** Start of DATA LINES **
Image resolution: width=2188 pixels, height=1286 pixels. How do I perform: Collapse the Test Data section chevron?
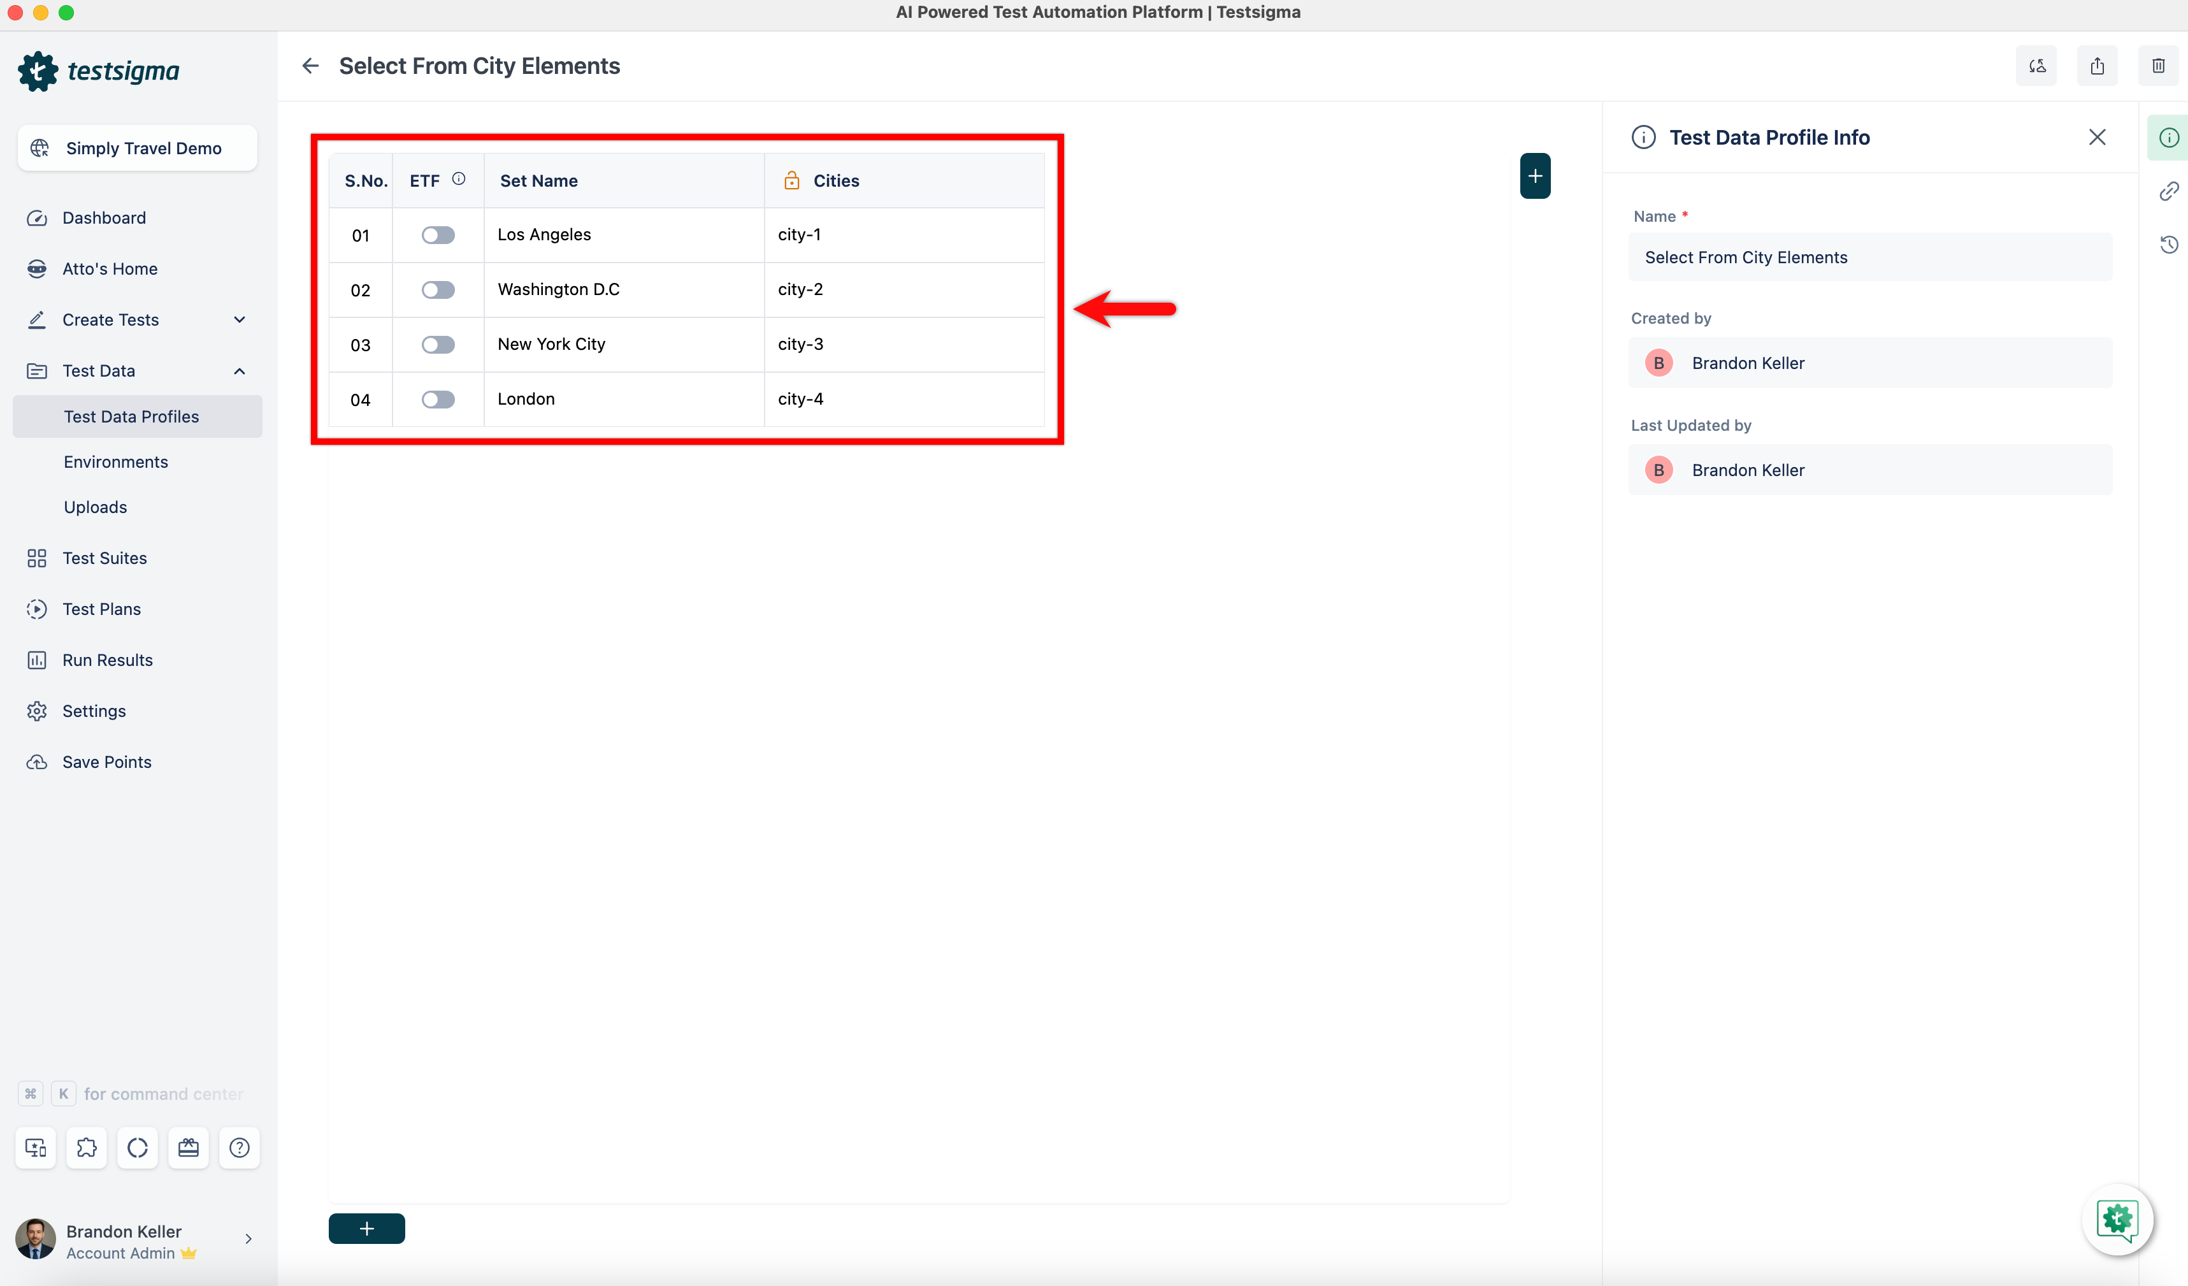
** End of DATA LINES **
** Start of DATA LINES **
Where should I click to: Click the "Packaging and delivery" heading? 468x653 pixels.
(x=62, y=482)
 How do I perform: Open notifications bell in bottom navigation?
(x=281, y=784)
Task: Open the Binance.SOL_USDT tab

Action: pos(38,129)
** End of DATA LINES **
● TASK OBJECTIVE
Rewrite the records from the line with "How do I perform: Open" to the line with "Action: pos(38,129)", putting "top toolbar" in place of "bottom navigation" and leaving everything else as it is.

● THE SOLUTION
 How do I perform: Open notifications bell in top toolbar?
(x=281, y=784)
Task: Open the Binance.SOL_USDT tab

Action: pos(38,129)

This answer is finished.